Use a virtual environment to keep dependencies isolated:
python3 -m venv ~/.venvs/monvisor
source ~/.venvs/monvisor/bin/activate
# from a release wheel (recommended)
pip install monvisor-0.1.0-py3-none-any.whl
# or from the sdist
pip install monvisor-0.1.0.tar.gz
# or from a source clone
pip install .
# or editable, for development
pip install -e .This installs the monvisor command. The knowledge base (RAG corpus + reference
configs) ships inside the package, so there is nothing else to download —
monvisor init is fully self-contained. (Developers can override the corpus
with MONVISOR_CORPUS / MONVISOR_EXEMPLARS.)
monvisor initThis creates ~/.monvisor/ (database, vector store, reports, configs), loads
the bundled knowledge into the RAG store (embedding takes a minute), and sets a
password for the web UI. Re-running init cleanly reloads the knowledge;
monvisor init --reset-knowledge forces a fresh rebuild.
Verify it worked:
monvisor knowledge status # should report 231 pairs loaded
monvisor ask "How do I run a scan?"To leave the activated environment, run deactivate (or just close the
terminal).
To run monvisor from any shell without activating the venv each time, add an
alias to ~/.bashrc (or ~/.zshrc):
alias monvisor="$HOME/.venvs/monvisor/bin/monvisor"This is preferable to auto-activating the venv on login, which would also change
which python/pip the rest of your shell uses. See INSTALL.md
for details.
After monvisor init (see Install above):
monvisor env add prod 192.168.1.0/24 # register a network as 'prod'
monvisor scan prod # discover + fingerprint services
monvisor review prod # approve services to monitor (y/b/n/s/a/q)
monvisor generate prod # build prometheus.yml + rules.yml
monvisor ui prod # optional web review UI (localhost:7373)
monvisor nginx prod # optional reverse-proxy configOutputs are written under ~/.monvisor/ (reports/, configs/).
MonVisor has a built-in assistant that answers from its local knowledge base — both how to use MonVisor and Prometheus/Alertmanager/Grafana questions:
monvisor ask "How do I run a scan?"
monvisor ask "show me a node_exporter scrape config"
monvisor ask "How do I report a bug?"Answers come only from the bundled knowledge (no internet). If a question isn't
covered, MonVisor says so and points you to the issue tracker rather than
guessing. Add --show-sources to see which knowledge snippets were used.
| Env var | Purpose | Default |
|---|---|---|
MONVISOR_HOME |
Data directory | ~/.monvisor |
MONVISOR_OLLAMA_URL |
Ollama endpoint | http://localhost:11434 |
MONVISOR_PORT |
Web UI port | 7373 |
MONVISOR_CORPUS |
Override RAG corpus path (dev) | bundled |
MONVISOR_EXEMPLARS |
Override exemplar dir (dev) | bundled |
Free (CLI): CIDR scan + fingerprinting, terminal + HTML reports, web review UI, Prometheus/Alertmanager/rules generation, blackbox fallback for un-instrumentable hosts, exporter recommendations, RAG knowledge updates.

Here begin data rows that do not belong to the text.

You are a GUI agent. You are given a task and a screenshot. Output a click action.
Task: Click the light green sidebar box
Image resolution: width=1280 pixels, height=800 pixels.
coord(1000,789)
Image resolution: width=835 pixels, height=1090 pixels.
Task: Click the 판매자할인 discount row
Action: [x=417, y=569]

Professional (planned): SSH config deploy, Grafana dashboard provisioning, AI-generated dashboards, Grafana-native review UI, enterprise auth (LDAP, Duo, AWS IAM, SAML).
pip install -e .
python -m build # build sdist + wheel into dist/MonVisor (the application) is licensed under the GNU General Public License v3.0 or later (GPL-3.0-or-later) — see LICENSE.
The bundled knowledge base (monvisor/knowledge/) comes from the separate
MonVisor-Corpus project and is
licensed CC BY-SA 4.0. The two licenses apply to their respective parts.